When should I create a new task to replace an old one?
- If a task has > 10 comments, it might be time to close it out and create a new task with a link back to the old task. This will be context-specific.
Re-assigning an issue
When you are working on an issue and it is now time for someone else to work on it:
- Tag the person you are passing the issue to in the Github comment
- Assign the issue to that person
- Move the issue to that person's project board.
File naming
- We name files as “file_description” with no date in the name.
- Git/Github capture the revision history quite nicely so it’s fine to overwrite your old output when you update a document.
email notifications
- Always review github comments in the web browser, not via the automatically-generated emails. The reason for this is that when a github comment is updated, it does not trigger a new email notification.
Tables
- This site is a helpful resource for creating markdown tables to embed in GitHub comments.
- A particularly useful feature this site offers is importing existing tables from GitHub (or other Markdown sources).
- Copy the text in the table and then click "File -> Paste table data".

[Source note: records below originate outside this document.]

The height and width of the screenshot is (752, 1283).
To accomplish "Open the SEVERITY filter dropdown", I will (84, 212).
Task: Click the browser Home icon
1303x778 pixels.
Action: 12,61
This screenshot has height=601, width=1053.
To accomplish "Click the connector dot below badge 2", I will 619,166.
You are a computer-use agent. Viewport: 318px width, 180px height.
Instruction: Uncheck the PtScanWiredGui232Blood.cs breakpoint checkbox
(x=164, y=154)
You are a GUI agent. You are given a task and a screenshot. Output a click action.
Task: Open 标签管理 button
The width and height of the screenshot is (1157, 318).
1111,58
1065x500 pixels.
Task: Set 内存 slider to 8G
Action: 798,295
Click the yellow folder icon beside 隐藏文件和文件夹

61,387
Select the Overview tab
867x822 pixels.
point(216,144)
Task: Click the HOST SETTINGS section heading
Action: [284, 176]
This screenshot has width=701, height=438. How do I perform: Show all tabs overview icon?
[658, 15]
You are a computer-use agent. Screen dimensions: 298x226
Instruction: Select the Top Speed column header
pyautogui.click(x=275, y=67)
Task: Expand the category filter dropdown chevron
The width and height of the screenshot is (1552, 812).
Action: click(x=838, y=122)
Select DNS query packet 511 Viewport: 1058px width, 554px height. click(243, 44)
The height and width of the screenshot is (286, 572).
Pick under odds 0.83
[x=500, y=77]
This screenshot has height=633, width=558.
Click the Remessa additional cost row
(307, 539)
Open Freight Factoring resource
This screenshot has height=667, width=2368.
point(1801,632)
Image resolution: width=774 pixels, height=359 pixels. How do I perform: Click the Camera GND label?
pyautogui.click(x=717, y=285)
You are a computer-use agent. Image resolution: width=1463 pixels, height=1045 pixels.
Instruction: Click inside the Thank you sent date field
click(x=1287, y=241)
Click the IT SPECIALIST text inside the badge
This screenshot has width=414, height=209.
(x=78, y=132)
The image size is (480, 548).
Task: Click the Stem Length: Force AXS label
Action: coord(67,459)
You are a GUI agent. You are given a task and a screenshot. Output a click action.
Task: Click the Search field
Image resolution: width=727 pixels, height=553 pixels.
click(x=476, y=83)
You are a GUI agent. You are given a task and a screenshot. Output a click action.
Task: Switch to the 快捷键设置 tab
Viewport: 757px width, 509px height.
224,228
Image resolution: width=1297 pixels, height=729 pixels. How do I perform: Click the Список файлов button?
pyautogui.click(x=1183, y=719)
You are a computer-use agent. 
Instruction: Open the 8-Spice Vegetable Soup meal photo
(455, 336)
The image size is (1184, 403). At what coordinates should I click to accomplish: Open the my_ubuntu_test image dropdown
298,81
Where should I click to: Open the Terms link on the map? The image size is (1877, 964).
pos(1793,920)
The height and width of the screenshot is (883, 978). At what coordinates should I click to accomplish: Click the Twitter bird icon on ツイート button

- This often doesn't work for reading in formatting (e.g. bold text, LaTeX, etc) but does consistently get the table structure and content right.
- This is very useful for making edits (e.g. adding rows/columns) that are annoying to do by hand.
Useful resources
- Intro to git: here
- Using git from the command line: here and here.
- How to delete branches on local which have been deleted from remote.
- Hand-holding git basics tutorials: here and here
- Visualizations of more advanced git commands
- To search for something across all branches, use:
git log --all -- '**/file_name'
Releases
Rule of thumb: Material being actively being edited lives on github. Read-only material lives in archive folder in a location TBD.
Incoming correspondence like editor and referee letters go in google drive folder for the project
Paper
- Every release goes through the “paper production” process
- The pull request that merges the
paper_production
branch into master should be tagged with the labelpaper_release
Slides
- Every presentation gets a ticket
- whose issue title is the date of the presentation and the location (e.g. 2018-11-02 uillinois)
- a "slides" label
- After presentation, create a pull request
- if "main" deck, create a pull request and merge to master
- If “one-off” deck, delete branch
- If you want to update a “one-off” deck
- go to list of branches (linked above) and restore that branch
- make a new branch off the restored branch
- merge in changes from master
gnlab's template repo
- Our lab's template repo
template_repo
can be found here. - New repos should be created using this template repo.
- The template repo maintains the script
prelim.R
containing a number of useful common functions shared in gnlab.